31 de março de 2022 1:07 por Da Redação
BLOGUE DE HOMERO FONSECA Jornalista, jornalista. Escritor menor. Leitor maior.
Trabalho vem do latim tripalium, instrumento de tortura. Todo o esplendor da antiga civilização grega se deve ao fato de o trabalho ser relegado unicamente aos escravos, cabendo aos cidadãos o ócio criativo que adubou o terreno para o desenvolvimento da filosofia, da oratória, do teatro, dos desportos, da arquitetura e disso que chamam democracia.
Sob as monarquias, a “carteira de identidade” da aristocracia eram as mãos finas — calos eram para os servos. E as castas superiores indianas somente puderam se dedicar com tanto afinco às práticas sexuais variadas — a ponto de produzirem o manual Kama Sutra — porque tinham tempo de sobra e bot sobra nisso.
Faz parte da natureza humana poupar e armazenar energia.

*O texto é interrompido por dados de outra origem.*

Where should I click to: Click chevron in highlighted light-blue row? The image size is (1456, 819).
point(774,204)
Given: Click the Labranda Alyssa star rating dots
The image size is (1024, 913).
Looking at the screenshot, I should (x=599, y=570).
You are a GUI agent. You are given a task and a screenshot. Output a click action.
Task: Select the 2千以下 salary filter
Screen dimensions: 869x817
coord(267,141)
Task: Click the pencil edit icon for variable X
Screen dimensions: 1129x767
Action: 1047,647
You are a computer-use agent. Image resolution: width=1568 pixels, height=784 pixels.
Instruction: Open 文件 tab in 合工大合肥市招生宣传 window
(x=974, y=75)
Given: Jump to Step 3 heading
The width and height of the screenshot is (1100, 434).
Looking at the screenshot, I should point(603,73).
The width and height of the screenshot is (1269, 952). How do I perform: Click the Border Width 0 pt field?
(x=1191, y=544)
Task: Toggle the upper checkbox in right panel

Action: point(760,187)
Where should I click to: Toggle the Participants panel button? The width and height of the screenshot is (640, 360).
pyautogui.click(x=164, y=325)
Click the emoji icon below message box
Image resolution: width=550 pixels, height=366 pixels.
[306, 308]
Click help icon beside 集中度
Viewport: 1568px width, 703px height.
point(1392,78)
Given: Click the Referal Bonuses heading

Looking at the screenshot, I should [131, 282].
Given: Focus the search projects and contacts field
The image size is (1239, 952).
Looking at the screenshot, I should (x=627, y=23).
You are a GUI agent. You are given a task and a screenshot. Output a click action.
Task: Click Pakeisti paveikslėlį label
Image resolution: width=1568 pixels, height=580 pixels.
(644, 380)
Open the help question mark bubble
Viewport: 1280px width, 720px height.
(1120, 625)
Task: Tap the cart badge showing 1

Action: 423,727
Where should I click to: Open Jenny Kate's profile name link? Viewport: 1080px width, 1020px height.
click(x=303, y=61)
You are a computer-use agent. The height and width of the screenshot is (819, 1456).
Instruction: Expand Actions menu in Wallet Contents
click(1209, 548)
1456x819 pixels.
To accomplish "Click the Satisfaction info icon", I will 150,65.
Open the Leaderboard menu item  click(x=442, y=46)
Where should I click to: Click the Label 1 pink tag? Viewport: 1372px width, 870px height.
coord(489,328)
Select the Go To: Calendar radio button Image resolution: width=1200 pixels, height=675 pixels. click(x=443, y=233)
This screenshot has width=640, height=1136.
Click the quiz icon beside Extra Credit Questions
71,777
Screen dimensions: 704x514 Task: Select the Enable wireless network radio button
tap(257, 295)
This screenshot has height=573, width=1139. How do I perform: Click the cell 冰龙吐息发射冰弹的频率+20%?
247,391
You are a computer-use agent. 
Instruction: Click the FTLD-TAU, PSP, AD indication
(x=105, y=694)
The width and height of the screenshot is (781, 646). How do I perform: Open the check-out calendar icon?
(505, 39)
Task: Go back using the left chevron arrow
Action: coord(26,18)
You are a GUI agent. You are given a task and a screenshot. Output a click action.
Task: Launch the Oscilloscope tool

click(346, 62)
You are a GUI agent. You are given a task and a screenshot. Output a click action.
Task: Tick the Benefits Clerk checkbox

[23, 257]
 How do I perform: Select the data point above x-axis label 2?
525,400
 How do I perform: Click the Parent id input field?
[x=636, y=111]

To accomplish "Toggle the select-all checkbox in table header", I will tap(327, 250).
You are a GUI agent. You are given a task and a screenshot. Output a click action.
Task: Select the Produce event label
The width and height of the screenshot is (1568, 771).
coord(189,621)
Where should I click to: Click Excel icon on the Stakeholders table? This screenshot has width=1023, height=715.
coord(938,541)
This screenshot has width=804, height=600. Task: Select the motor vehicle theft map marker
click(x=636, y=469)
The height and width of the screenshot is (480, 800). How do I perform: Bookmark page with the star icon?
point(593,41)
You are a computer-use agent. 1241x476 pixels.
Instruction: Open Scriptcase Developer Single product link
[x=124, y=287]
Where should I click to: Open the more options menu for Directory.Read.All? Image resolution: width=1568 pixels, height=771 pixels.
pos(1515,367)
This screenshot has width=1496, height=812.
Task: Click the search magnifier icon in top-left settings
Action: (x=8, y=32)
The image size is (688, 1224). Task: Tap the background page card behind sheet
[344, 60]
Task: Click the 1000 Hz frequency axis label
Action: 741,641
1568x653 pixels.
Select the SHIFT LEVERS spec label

O resto é doutrinação.
Foi com o desenvolvimento do capitalismo e a ascensão da burguesia que o trabalho passou a ser algo dignificante. O burguês precisava trabalhar para tocar seus negócios, ao contrário da aristocracia, cuja riqueza vinha da terra. A ideologia do trabalho como algo louvável e até sagrado foi imposta, via religião, às classes trabalhadoras — com a diferença que elas, como não eram proprietárias de capital, deviam se esfalfar laborando até 16/20 horas por dia para conseguir alimentar a família. Não fossem as lutas trabalhistas e essa jornada ainda estaria em vigor. Seu retorno é o sonho dos neoliberais.
Paul Lafargue, jornalista e genro de Karl Marx, e o filósofo britânico Bertrand Russel defenderam expressamente o direito ao ócio, demonstrando como a redução da jornada diminui a taxa de desemprego e aumenta o nível de felicidade do proletariado, ou seja, da maioria da humanidade. Seus textos são conhecidos e neste curto espaço não dá para esmiuçá-los. Procurem lê-los.
É a gana de explorar os pobres que gerou a intensa propaganda contra o far niente. Daí o opróbio contido nas palavras “vagabundo” e “vadio” (e as leis contra a vadiagem), vomitadas a toda hora contra os pobres pelos que se beneficiam do trabalho alheio e pagam o mínimo possível por ele.
A preguiça, camaradas, é a mãe da tecnologia e, por extensão, de aspectos fundamentais da civilização como a conhecemos hoje. Não fosse a lei do menor esforço e o bicho humano não teria inventado a alavanca (e daí o guindaste), nem a roda (e daí o carro). Nem o telegrama e o telefone (tudo pra não precisar andar com os próprios pés ou se locomover para falar com o outro). Não existiria o computador (para fazer as contas). Nem a internet (e as redes sociais) para ninguém suar nas ruas.